▸ EXCERPT TO READ:
::::::::::

Friday, September 30, 2011

Ilegal dope vs tobacco - mixed messages (and lying scumbag politicians)

Today the Supreme Court of Canada ruled (unanimously) that Vancouver's "supervised drug injection" site ('Insite') can stay open:

To force the site to close “would have been to prevent injection drug users from accessing the health services offered by Insite, threatening the health and indeed the lives of potential clients,” Chief Justice Beverley McLachlin wrote in the ruling. 
It thereby constitutes a limit on the section 7 charter rights of drug addicts - life, liberty and the security of person.
So the Supremes ruled that enabling illicit dopers is good for their health, life, liberty and security.

Then we have another class of (legal) users - smokers, who have been attacked mercilessly and kicked while they're down.  In BC the health minister is now threatening smokers with another kick - forcing them to pay higher health fees:
“Some people, in B.C. about 14 per cent of the population, continue to smoke and they’re going to cost more,” de Jong said in an interview. “Maybe they should contribute more.”
Civil liberties and ethics experts think it's a crappy idea, primarily on "slippery slope" grounds. As far as I know, no one wondered if it might be unenforceable.

::::::::::

▸ DATA FOR REVIEW:
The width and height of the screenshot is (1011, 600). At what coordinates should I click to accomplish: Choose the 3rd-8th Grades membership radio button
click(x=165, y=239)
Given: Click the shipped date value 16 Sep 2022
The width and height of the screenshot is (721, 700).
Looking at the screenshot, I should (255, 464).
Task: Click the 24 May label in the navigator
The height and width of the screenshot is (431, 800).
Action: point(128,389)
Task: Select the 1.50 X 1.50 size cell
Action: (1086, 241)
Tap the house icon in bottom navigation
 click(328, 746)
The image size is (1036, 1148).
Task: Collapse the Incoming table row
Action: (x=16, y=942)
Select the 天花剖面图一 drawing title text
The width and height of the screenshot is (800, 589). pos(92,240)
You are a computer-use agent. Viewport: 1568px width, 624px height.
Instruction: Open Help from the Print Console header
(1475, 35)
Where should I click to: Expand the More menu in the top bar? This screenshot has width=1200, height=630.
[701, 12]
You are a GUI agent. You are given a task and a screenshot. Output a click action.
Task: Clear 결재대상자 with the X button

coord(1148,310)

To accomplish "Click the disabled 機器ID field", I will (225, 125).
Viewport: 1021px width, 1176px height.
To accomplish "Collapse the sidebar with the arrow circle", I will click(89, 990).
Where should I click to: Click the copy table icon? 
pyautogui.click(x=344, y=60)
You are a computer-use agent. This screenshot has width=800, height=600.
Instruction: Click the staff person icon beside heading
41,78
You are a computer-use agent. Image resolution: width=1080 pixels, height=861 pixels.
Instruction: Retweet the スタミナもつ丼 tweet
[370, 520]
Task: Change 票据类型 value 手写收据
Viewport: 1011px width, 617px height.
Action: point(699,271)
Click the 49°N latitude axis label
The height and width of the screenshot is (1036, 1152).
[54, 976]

::::::::::

▸ WORK INSTRUCTIONS:
A) Translate the sentence "As far as I know, no one wondered if it might be unenforceable." from the blog post on the Insite ruling and health fees for smokers into French.
B) Continue the blog post on the Insite ruling and health fees for smokers, beginning after its final sentence.

▸ ANSWERS FOR THE EXERCISE:
A) À ma connaissance, personne ne s'est demandé si cela pourrait être inapplicable.

B)
Also, Minister De Jong neglected to point out that the government is already taxing smokers to death:

The province collected $682 million from tobacco taxation in the 2009-10 fiscal year, $708 million in 2008-09 and $692 million in 2007-08.
That probably more than covers additional health costs. And I'm sure that De Jong would prefer that no one mentioned any studies like this one in the New England Journal of Medicine which found:
... In our study, lifetime costs for smokers can be calculated as $72,700 among men and $94,700 among women, and lifetime costs among nonsmokers can be calculated as $83,400 and $111,000, respectively. This amounts to lifetime costs for nonsmokers that are higher by 15 percent among men and 18 percent among women.
Altogether this spells "CASH GRAB" from (and harassment of) smokers to offset the cost of enabling dopers.

3 comments:

Gerry said...

If I remember correctly a couple of BC researchers some time ago published an article in a medical journal (epidemiology I think) that participants in the homosexual lifestyle had similar health outcomes to those smoking 1 to 2 packs of cigarettes a day. Granted the researchers - once faced with the backlash for daring to highlight the health risks of that particular alternative lifestyle - clarified their position somewhat the data remains.

Now, I really don't care if a person is gay, bi, transgendered or simply confused as long as the health risk approach is used across the board. Demonizing smokers but failing to apply the same health criteria to alternative life styles as well as morbid obesity is, in my mind, selective umbrage and selective taxation. Use the criterion across the board or not all.

Alain said...

This court ruling is one of the dumbest yet. That closing down these sites would prevent druggies from accessing the health services provided makes you wonder where people with such twisted thinking were found. Health services exist elsewhere; these are simply tax payer funded free shoot-up and crack sites.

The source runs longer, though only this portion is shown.